Former Minister of Defence, Nosiviwe Mapisa-Nqakula testified that the president had requested the deployment of the army on 11 July before the police had made any such request. “The president called me asking for the deployment of the SANDF; by then there was no request which has come from the police. So… I then picked up the phone and spoke to the minister of police and I said, this is the wish of the commander in chief and at that point, the minister says I actually think it about time, so I say well, put it in writing.”
According to Mapisa-Nqakula, the SANDF was initially tasked to guard national key points. But as the riots continued and infrastructure had been targeted, soldiers were tasked to assist the police.
It is reported that over 300 people died during the civil unrest in KwaZulu-Natal and Gauteng.
Last week, the commission heard how the police failed to prevent the riots and looting. Pietermaritzburg and Midlands Chamber of Commerce CEO, Melanie Veness testified that she received little to no support from the local police and KwaZulu-Natal Premier, Sihle Zikalala, who she had personally attempted to contact. She told the commission that police officials had admitted to her that their leadership had instructed them to stand down and not intervene in the mass looting and violence that ensued. “We had been directly told by some police personnel that they were told to stand down and not get involved. It came from their leadership. They received instructions from somewhere that everyone had to obey. We were alone, helplessly watching this stuff unfold. The looting went on for days. People sat on the side of the road with their looted goods, waiting for their transport,” Veness said.

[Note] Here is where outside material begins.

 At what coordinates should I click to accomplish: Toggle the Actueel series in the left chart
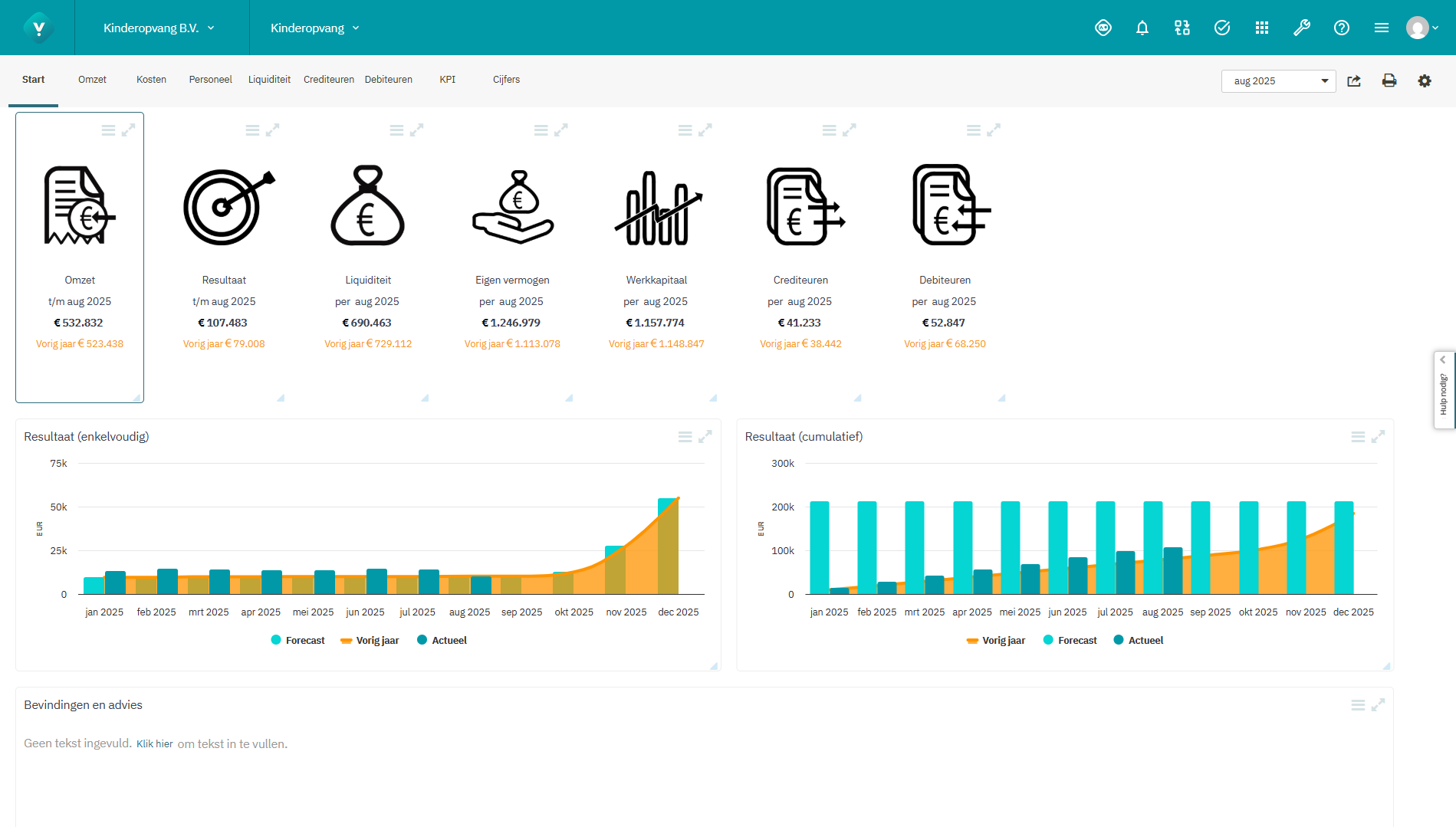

Her testimony was supported by that of Durban Chamber of Commerce and Industry CEO, Palesa Phili who said businesses were on their own as there were no police. “Metro police confirmed to me there was no public order policing. The commissioner and his generals’ phones were off on Sunday, 11 July and Monday, 12 July. Their phones didn’t even ring,” Phili said.
On Friday, the commission conducted an inspection in loco at various spots around Phoenix and Pietermaritzburg in KwaZulu-Natal. Phoenix, north of Durban was the epicentre of vigilantism with allegations of torture, assault and murder of Black people. The commission was assisted by one of the witnesses, Chris Biyela from Bhambayi, an informal settlement situated near Phoenix who had testified that he had been slapped, insulted and removed from his car by a group of Indian men at a barricade they had erected as defence against looters.
One of the spots that Biyela led the commission to was on the Phoenix highway where he alleged Black South Africans were racially profiled and attacked. This was just outside the Phoenix police station.
The KZN and Gauteng premiers are expected to give their testimonies about the unrest on Friday.